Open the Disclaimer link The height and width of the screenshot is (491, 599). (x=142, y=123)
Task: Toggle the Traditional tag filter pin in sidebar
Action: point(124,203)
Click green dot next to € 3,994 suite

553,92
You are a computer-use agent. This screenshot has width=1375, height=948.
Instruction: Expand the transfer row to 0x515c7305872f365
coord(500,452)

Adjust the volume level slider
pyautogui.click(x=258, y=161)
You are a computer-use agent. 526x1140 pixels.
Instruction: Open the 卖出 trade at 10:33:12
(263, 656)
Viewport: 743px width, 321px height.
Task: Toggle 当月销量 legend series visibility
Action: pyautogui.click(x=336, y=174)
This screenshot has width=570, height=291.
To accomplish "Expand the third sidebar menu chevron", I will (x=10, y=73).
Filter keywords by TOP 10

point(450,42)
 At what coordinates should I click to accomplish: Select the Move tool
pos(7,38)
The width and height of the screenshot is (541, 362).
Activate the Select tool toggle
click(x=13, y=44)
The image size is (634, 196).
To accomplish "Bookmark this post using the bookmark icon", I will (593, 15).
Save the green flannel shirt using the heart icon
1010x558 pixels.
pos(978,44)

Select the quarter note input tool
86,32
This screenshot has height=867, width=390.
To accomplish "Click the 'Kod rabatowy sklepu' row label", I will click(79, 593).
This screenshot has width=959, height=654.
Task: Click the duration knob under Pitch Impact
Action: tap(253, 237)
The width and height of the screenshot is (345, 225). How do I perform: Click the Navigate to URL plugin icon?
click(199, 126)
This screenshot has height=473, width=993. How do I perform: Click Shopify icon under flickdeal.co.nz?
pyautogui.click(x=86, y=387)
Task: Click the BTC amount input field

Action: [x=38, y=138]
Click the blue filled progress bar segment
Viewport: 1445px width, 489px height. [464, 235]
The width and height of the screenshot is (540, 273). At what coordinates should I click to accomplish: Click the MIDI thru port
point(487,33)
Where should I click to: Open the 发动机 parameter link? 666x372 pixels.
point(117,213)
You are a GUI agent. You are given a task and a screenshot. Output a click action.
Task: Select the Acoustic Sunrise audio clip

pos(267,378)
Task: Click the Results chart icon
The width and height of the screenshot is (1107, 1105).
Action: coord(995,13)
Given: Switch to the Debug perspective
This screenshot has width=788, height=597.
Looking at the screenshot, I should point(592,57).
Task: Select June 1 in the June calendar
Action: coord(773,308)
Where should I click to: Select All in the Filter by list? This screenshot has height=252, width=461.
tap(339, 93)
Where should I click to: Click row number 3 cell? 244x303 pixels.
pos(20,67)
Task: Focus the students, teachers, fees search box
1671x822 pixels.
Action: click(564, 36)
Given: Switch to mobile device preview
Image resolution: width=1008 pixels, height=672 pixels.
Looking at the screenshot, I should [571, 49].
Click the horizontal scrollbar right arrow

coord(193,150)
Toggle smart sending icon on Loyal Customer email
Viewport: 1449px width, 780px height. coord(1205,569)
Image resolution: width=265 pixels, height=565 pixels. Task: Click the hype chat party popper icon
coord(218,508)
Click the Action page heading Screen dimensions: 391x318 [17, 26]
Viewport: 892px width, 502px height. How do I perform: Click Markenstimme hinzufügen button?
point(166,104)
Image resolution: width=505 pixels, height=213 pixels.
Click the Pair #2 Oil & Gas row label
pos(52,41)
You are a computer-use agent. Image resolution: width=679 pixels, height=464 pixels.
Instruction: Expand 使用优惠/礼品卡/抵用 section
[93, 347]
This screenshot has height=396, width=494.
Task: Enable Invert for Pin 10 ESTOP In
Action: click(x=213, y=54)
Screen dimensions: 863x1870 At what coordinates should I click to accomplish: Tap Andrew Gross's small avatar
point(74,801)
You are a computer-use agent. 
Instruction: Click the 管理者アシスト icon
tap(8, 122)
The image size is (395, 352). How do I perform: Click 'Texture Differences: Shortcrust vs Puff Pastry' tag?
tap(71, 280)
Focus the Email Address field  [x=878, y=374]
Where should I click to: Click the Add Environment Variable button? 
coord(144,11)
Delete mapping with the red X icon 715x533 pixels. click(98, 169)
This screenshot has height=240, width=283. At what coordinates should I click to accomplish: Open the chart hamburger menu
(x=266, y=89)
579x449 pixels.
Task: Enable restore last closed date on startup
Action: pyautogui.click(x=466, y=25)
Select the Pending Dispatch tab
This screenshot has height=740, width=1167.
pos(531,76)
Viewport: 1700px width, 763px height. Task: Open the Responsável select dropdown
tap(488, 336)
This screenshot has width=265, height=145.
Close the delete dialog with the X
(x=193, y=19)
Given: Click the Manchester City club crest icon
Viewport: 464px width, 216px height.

* [PROBLEM DESCRIPTION]: Scan the records above for the string "computer", then select every line that holds it.

* [PROBLEM SOLUTION]:
You are a computer-use agent. This screenshot has width=1375, height=948.
You are a computer-use agent. 526x1140 pixels.
You are a computer-use agent. Image resolution: width=679 pixels, height=464 pixels.
You are a computer-use agent. 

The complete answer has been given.